同期間における全世界の株価指数はほぼ横ばいで推移したのに対し、SBGが約20%強の含み益を失っているのは投資家にとって残念な結果といえます。その半面、中国企業への依存度は下がっており、SBGが保有する資産の中でアリババ株が占める割合は1年前の59%から28%に下がっています。

1年前と比較してアリババ株が占める割合が低下した(ソフトバンクグループ決算説明会より)
1年前と比較してアリババ株が占める割合が低下した(ソフトバンクグループ決算説明会より)

これに対して、AIを活用するベンチャー企業に投資するビジョンファンド(SVF)が占める割合は16%から44%に上昇。アリババ株に依存している印象は薄まり、孫社長が注力するビジョンファンドの割合が最も高くなりました。投資先の地域も米国、中国以外に広がっています。

その中で関心を集めたのが、これまで孫社長が消極的だった日本企業への投資です。第1号となったバイオベンチャー「アキュリスファーマ」に続き、第2号となる企業も投資の手続きに入ったといいます。日本でもSVF資本のAIスタートアップが続々と生まれることに期待したいところです。

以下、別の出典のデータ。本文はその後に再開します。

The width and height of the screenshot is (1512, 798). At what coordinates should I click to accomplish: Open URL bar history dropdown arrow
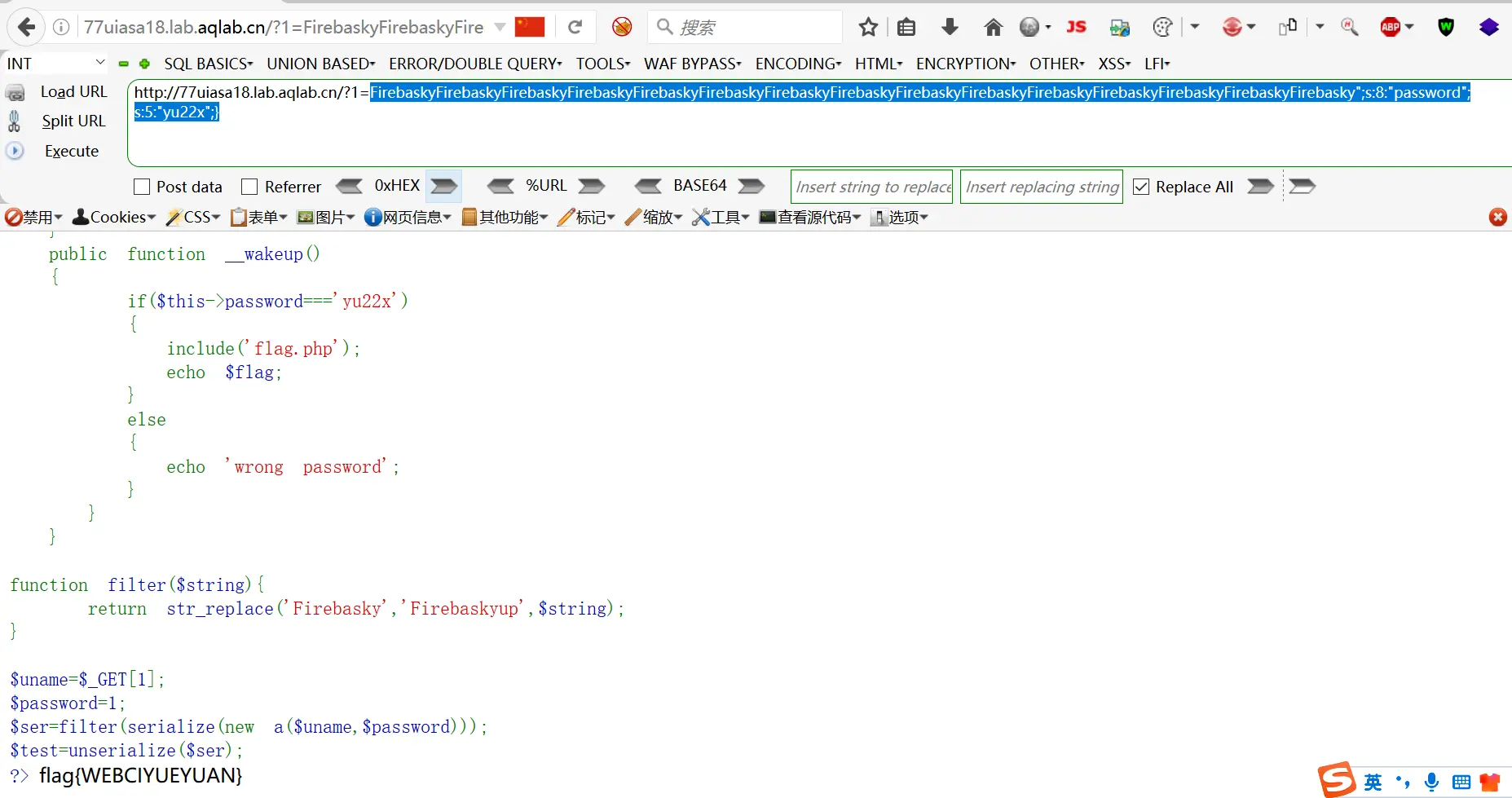click(500, 28)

なお、プレゼンテーション資料の末尾には説明会で使われなかった補足資料があり、10月20日に上場したロボット倉庫「AutoStore」が投資額の2.2倍になったことなど、10-12月期の最新情報が記載されています。

過去よりも未来に目を向けさせる展開に

決算説明会の冒頭では「6兆円の含み益喪失」で現実を突きつけた孫社長ですが、その後は独特の話術で投資家の目を未来に向けさせます。さらに、15時の決算発表時にはなかった「1兆円を上限とする自社株買い」をライブ中に発表するサプライズにより、大きく流れは変わりました。翌9日朝、SBGの株価は約10%急騰しています。

真冬の嵐の中でじっと耐える青い芽があるという(ソフトバンクグループ決算説明会より)
真冬の嵐の中でじっと耐える青い芽があるという(ソフトバンクグループ決算説明会より)

SBGを襲う「真冬の嵐」の中、「新しい芽」として紹介したのがArmとPayPayです。NVIDIAに約4兆円で売却するはずだったArmについては、あくまで今後の許認可次第としつつも、現在の株価で計算すると約9兆円になっているとのこと。NVIDIAはメタバースへの期待で株価が急上昇しており、うまく行けばSBGに追加で5兆円が転がり込む可能性があるといいます。

さらにPayPay上場についても触れています。大赤字が続いているとの印象が強いPayPayですが、孫社長によれば「粗利ベースではすでに黒字」。そしてこれほど多くダウンロードされている決済アプリはなかなかないとも評価しています。黒字化や上場まで、少なくとも数年はかかるとみられますが、4300万ユーザーのPayPayが持っている潜在的な力も投資家の興味を惹き付ける要素になりそうです。